La cifra di 144.000 euro, disponibile da subito, servirà perlopiù all’erogazione di buoni spesa per le famiglie veramente bisognose. In una seconda delibera si stabilisce il criterio per la concessione dei buoni alimentari, il quale individua i nuclei familiari più esposti ai rischi derivanti dall’emergenza epidemiologia.

Saranno ammessi al beneficio economico i soggetti residenti che non percepiscono alcun reddito né altra forma di sostegno pubblico e che al momento della presentazione della domanda non dispongano di accumuli bancari o postali che superino le seguenti cifre: 650 euro per i nuclei familiari monocomponenti, 1.300 euro cumulativi per i nuclei di due componenti, 2.000 euro cumulativi per i restanti nuclei.

Presto gli assegnatari del buono troveranno esposto un elenco degli esercizi commerciali che aderiranno all’iniziativa. I buoni spesa ammontano a 250 euro per i nuclei monocomponenti, 350 euro per i nuclei composti da due persone, 450 euro per i nuclei di tre persone, 550 euro per i nuclei di quattro persone, 650 euro per i nuclei con cinque o più persone. Con i buoni spesa si potranno acquistare beni alimentari e di prima necessità compresi medicinali e bombole del gas.

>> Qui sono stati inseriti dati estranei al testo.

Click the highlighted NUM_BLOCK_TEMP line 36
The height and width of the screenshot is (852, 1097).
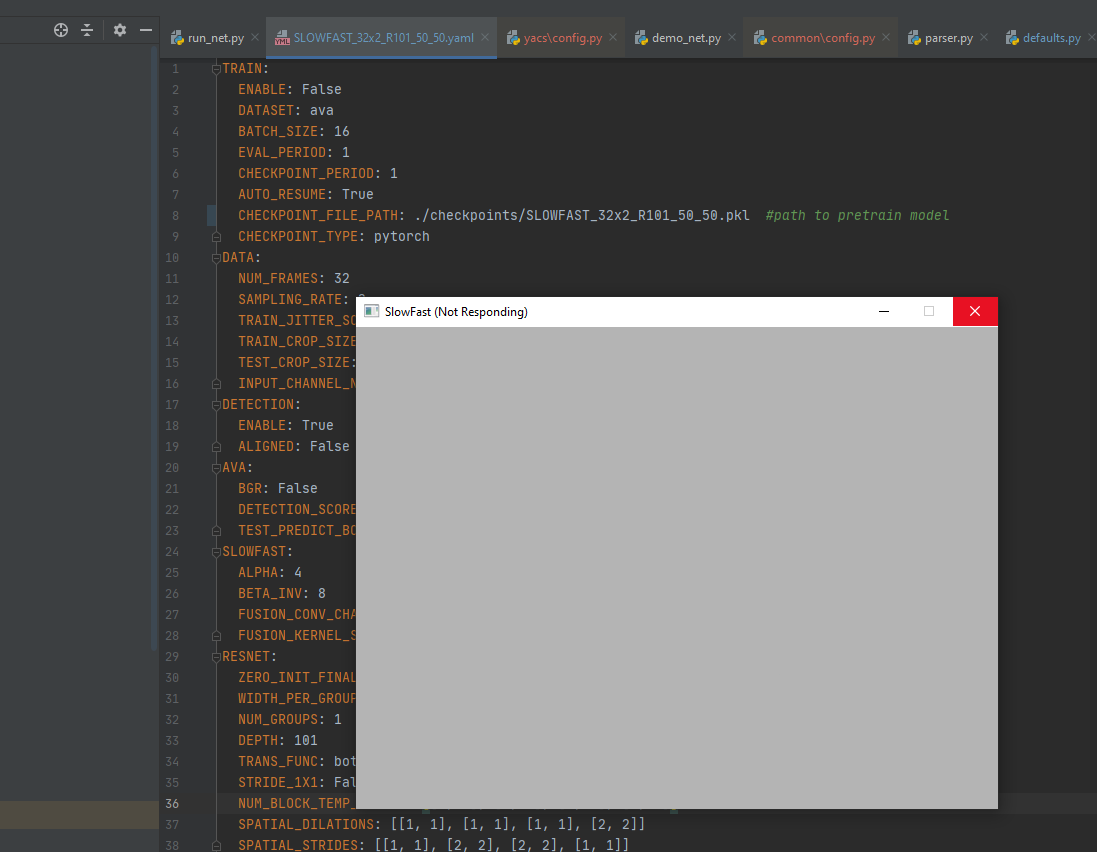click(x=295, y=803)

Per accelerare le procedure di distribuzione dei buoni si accetteranno le autocertificazioni. “Da un calcolo abbiamo pensato che potranno essere erogati trecento buoni, non so se saranno sufficienti. Dal governo centrale e dalla Regione penso arriveranno aiuti importanti. Come sindaco farò in modo che tutte le risorse siano messe in campo per questa emergenza”, ha concluso.